Investigators may request to be on the schedule for a not-for-cause audit to ensure continuing compliance in their research studies by contacting IU’s Quality Improvement Office. Participating in a scheduled audit can provide valuable education for all research staff as well as principal investigators. QIO staff members make every effort to include these requested audits on the schedule, based on current workload and risk assessment.
How it works
- Made approximately 2-4 weeks prior to audit.
- Auditor solicits subject enrollment information.
- Auditor determines scope of audit and materials to be reviewed (typically includes Regulatory Binder, a selection of subject charts, and Investigational Product Accountability Logs).
- On-site audit (typically 1-3 days) and closeout meeting (typically 1 hour at end of last audit day) are scheduled.
- Auditor reviews IRB file to become familiar with the study, including changes to protocol, consent/assent documents, other study materials, and study team over time.

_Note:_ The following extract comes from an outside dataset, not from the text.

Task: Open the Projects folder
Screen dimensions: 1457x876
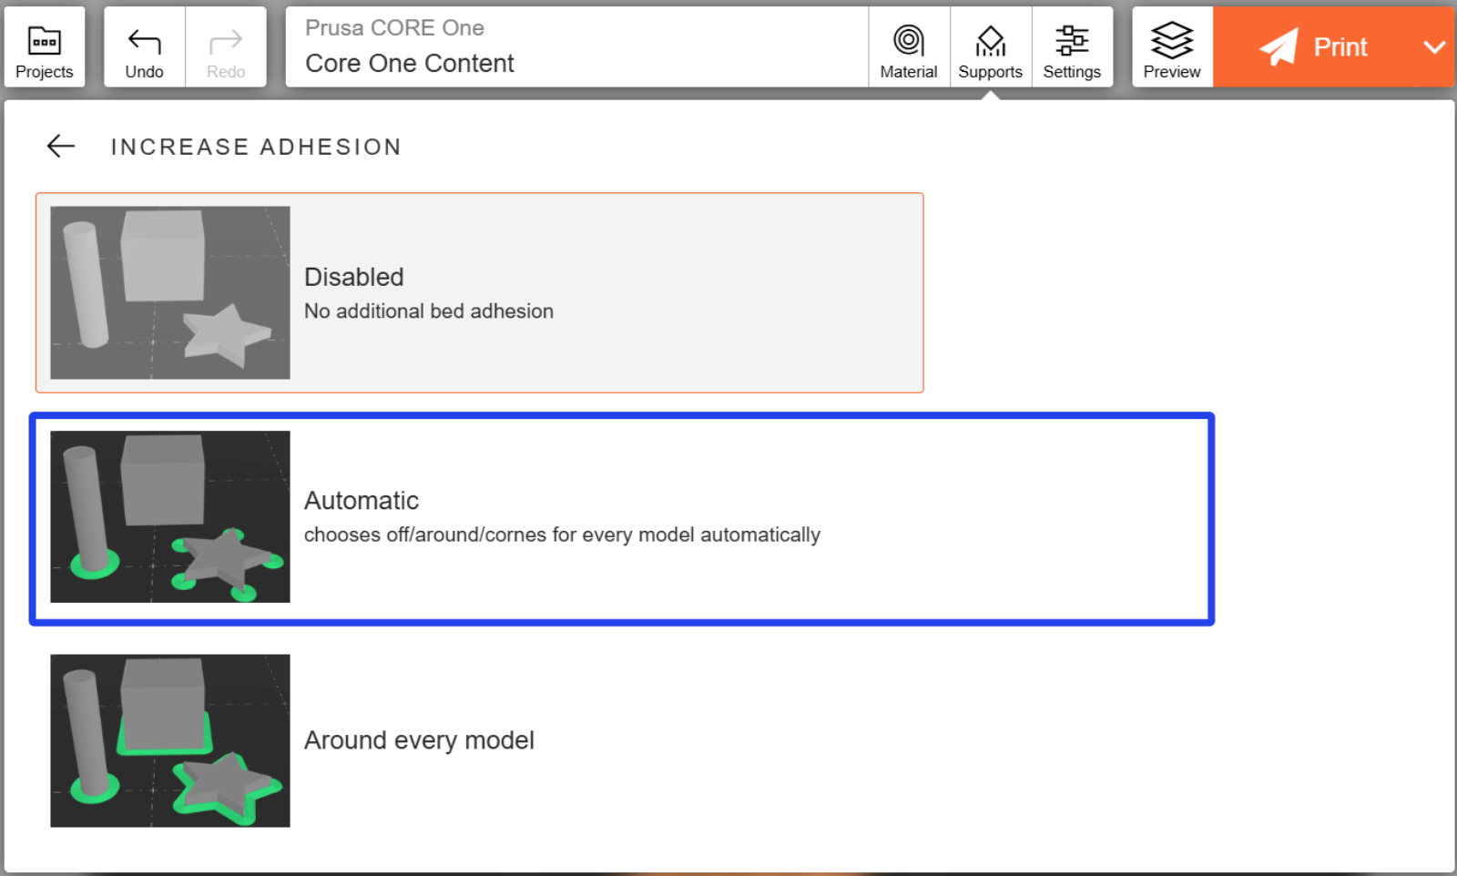Action: pyautogui.click(x=44, y=47)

- If IU is not the IRB of record, IRB files will be requested from study team.
- Activities include an introduction meeting, study team interviews as necessary, and review of selected study materials. Scope of audit may expand while auditor is on-site.
- Study team member is not required to be present at all times (periodic check-in only).
- PI is required to attend. Other study team members are encouraged to attend.
- Key findings, appropriate Corrective and Preventive Action Plans, and timeline for report are discussed.
- Attendees are eligible to receive 1 CME credit for this meeting.
- Audit report is completed and sent to PI and study contact by email approximately 1-3 weeks after the closeout meeting.
- Report includes guidance from auditor regarding appropriate and thorough responses.
- PI responses are due 2 weeks following receipt of the audit report.
- Auditor reviews responses and clarifies any remaining issues.
- Auditor provides PI and study team with final audit report and responses.
- PI and study team submit the final audit report and responses through KC-IRB as a Reportable Event.
- PI and study team are notified by HSO if any additional actions are required.
- Upon acceptance of report by the IRB, the audit is closed.